Kinetic analysis of triclosan-induced persistence. E. coli (MG1655) and MRSA (FPR3757) cells were cultured to an OD₆₀₀ of 0.2, split and cultured for an additional 30 min with (black line, closed squares) or without triclosan (gray line, open squares). (A to C) At t = 0, 100 ng/ml (A) or 1,000 ng/ml ciprofloxacin (B) was added to the E. coli cultures, and 50 ng/ml vancomycin was added to the MRSA cultures (C). (D) The relative persistence in the presence of triclosan (CFU+T/CFU–T) was calculated from the 4- and 20-h time points. Values are the means of three independent biological replicates, with error bars representing the SEM. Asterisks represent significant differences between triclosan-treated and nontreated samples calculated using a Student two-tailed t test (*, P < 0.05).

FIG 3

ppGpp is needed for triclosan induced tolerance. (A) Cell viability of MG1655 and ppGpp0 E. coli with (+T) or without (–T) pretreatment with triclosan after challenge with antibiotic. (B) Growth curves of MG1655 (black curve) or ppGpp⁰ (gray curve) in LB with (dashed lines) or without (solid lines) triclosan. (C) Cell viability of MG1655 and ppGpp0 E. coli with (+T) or without (–T) pretreatment with spectinomycin after challenge with antibiotic.
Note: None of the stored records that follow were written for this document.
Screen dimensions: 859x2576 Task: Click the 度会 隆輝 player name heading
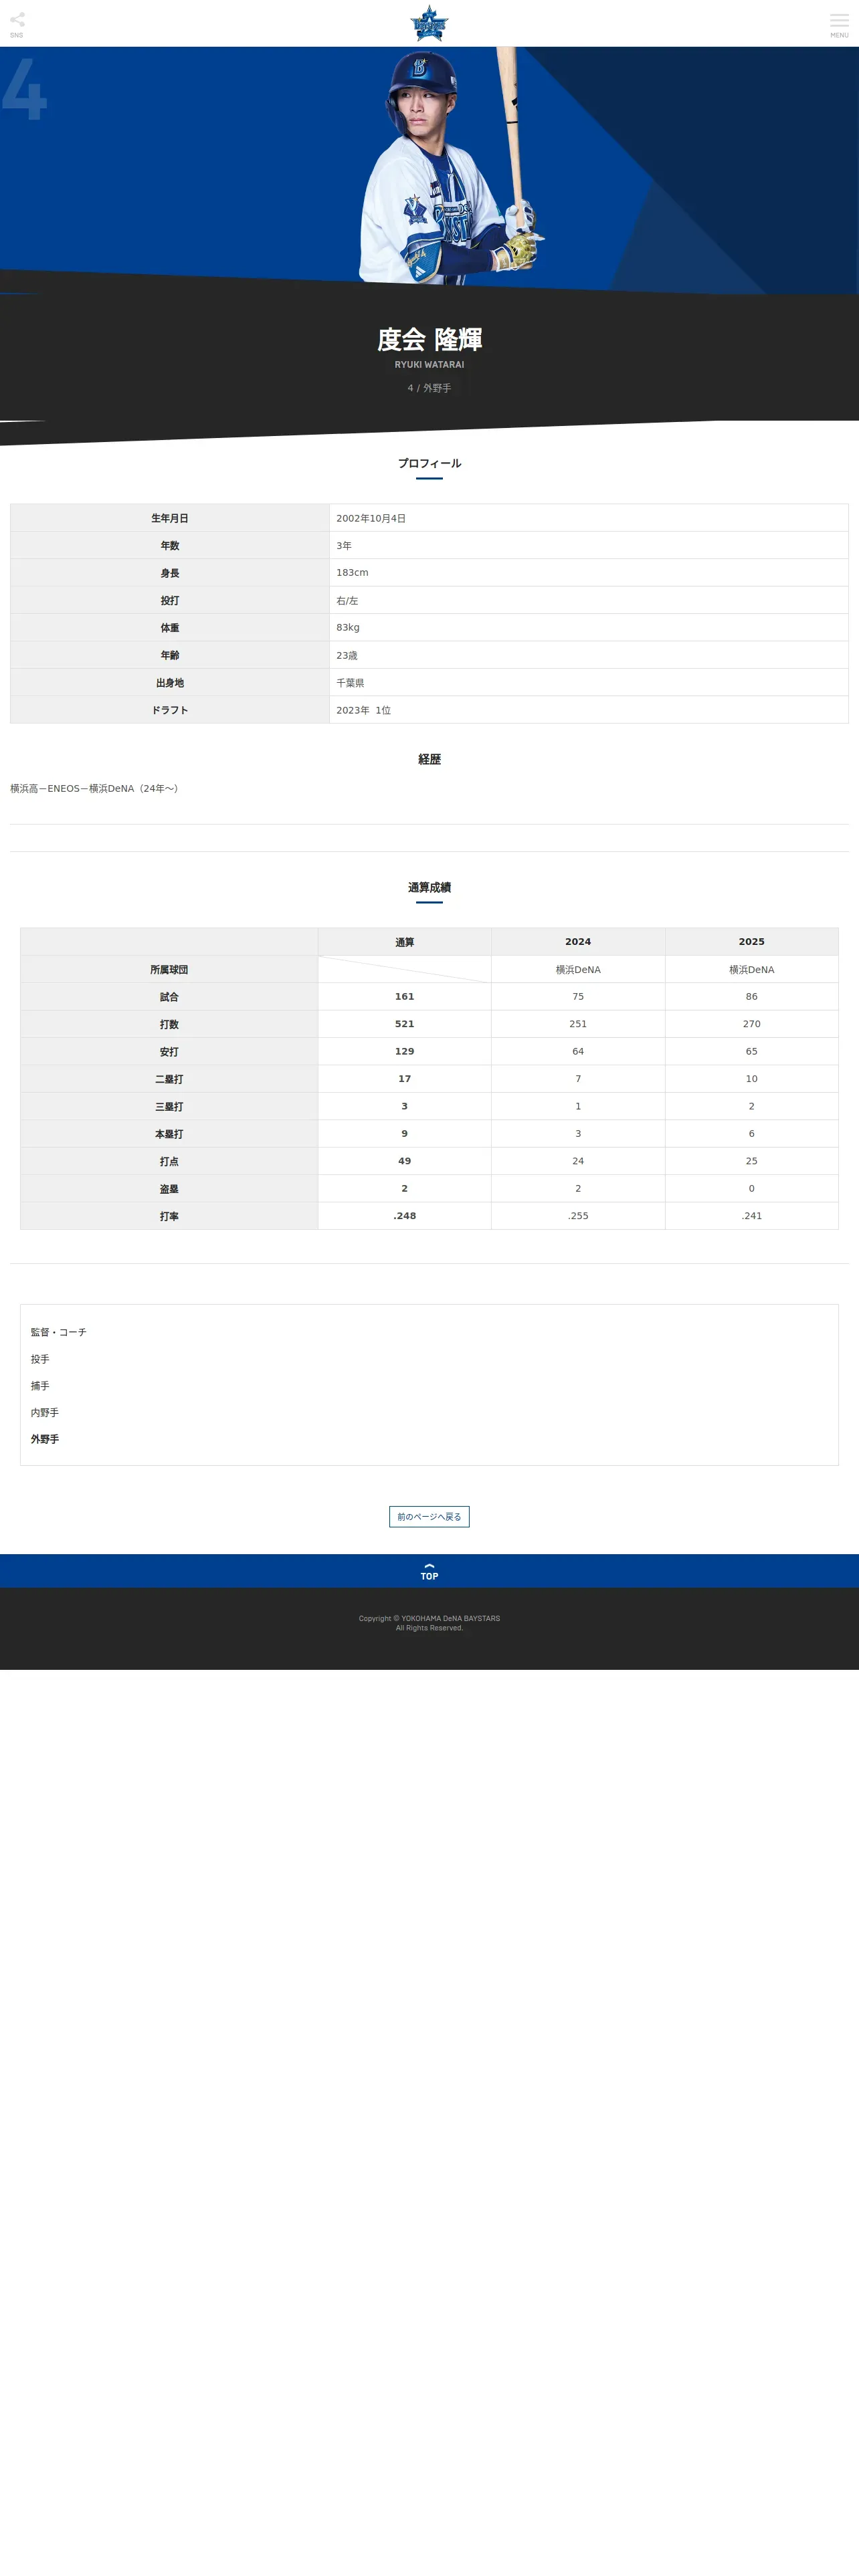[x=429, y=340]
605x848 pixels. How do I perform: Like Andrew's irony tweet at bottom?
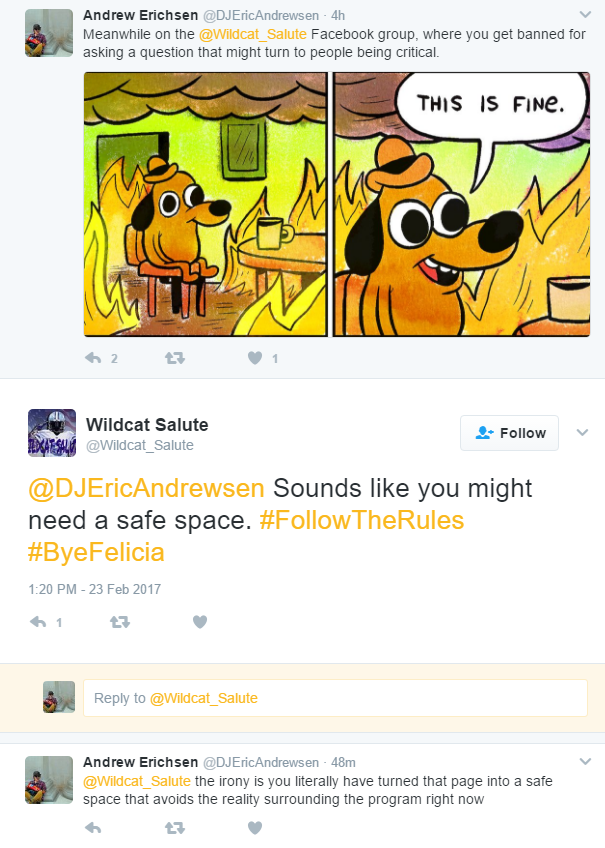255,827
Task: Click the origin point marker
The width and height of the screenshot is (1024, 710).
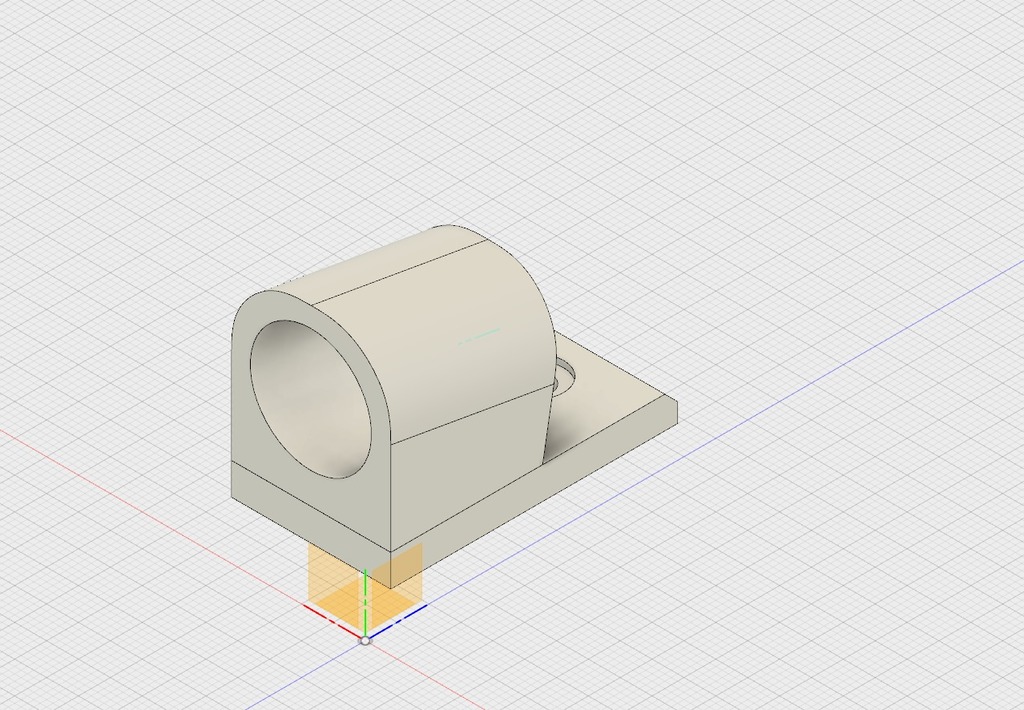Action: click(x=367, y=641)
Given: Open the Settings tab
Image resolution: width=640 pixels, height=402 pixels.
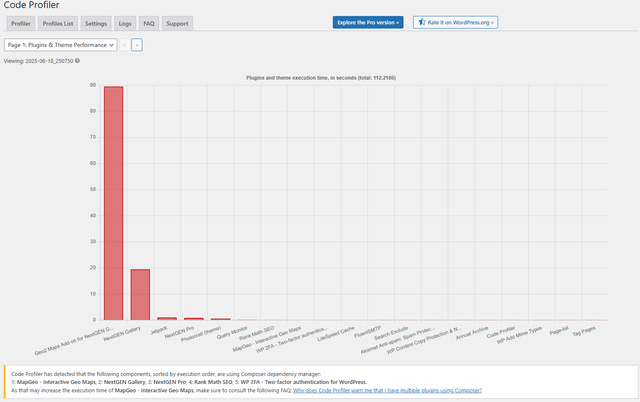Looking at the screenshot, I should [x=96, y=24].
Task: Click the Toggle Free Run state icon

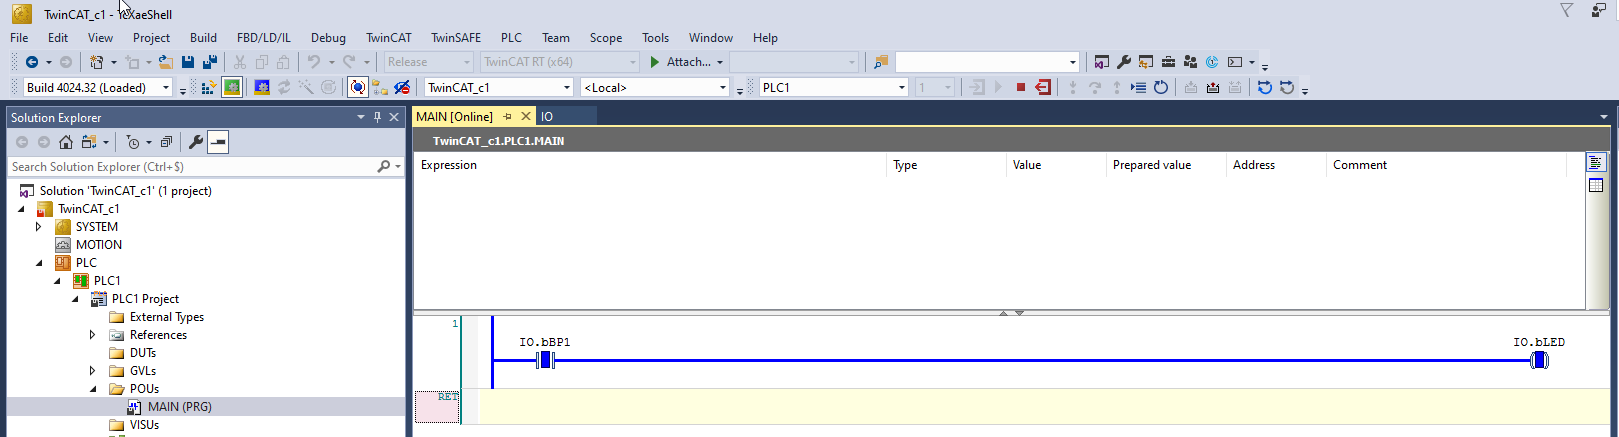Action: pos(357,88)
Values are means of three independent biological replicates, with error bars representing the SEM. Asterisks represent significant differences between triclosan-treated and nontreated samples calculated using a Student two-tailed t test (*, P < 0.05; **, P < 0.001).

FIG 4

Triclosan reduces ciprofloxacin efficacy up to 100-fold in a mouse UTI model. For each round of the experiment, 15 mice were given water-containing triclosan (100 μg/ml) for 21 days, and 15 control mice received plain water. At 21 days, all mice were infected with E. coli UTI89 (∼5 × 10⁷ CFU). At 24 h postinfection, 10 mice from each group were given 25 mg/kg of ciprofloxacin intraperitoneally. At 48 h postinfection, urine samples (A) were obtained, and then the mice were sacrificed and bladders (B) were harvested. To compare the mice groups, Mann-Whitney U test was used, a P value of <0.05 was considered statistically significant (*, P < 0.05; **, P < 0.005; ***, P < 0.0005; ns, values were not statistically different). The horizontal bar represents the median value. The horizontal broken line represents the limit of detection of viable bacteria. The data are from three independent experiments. (C) Free triclosan levels measured by LC-MS/MS of triclosan in untreated and treated mouse urine. (A total of 45 mice were untreated, and 45 mice were treated; these mice were divided into three independent experiments. Urine samples from three to four mice were pooled for triclosan analysis.) The horizontal broken line represents the limit of quantification of triclosan.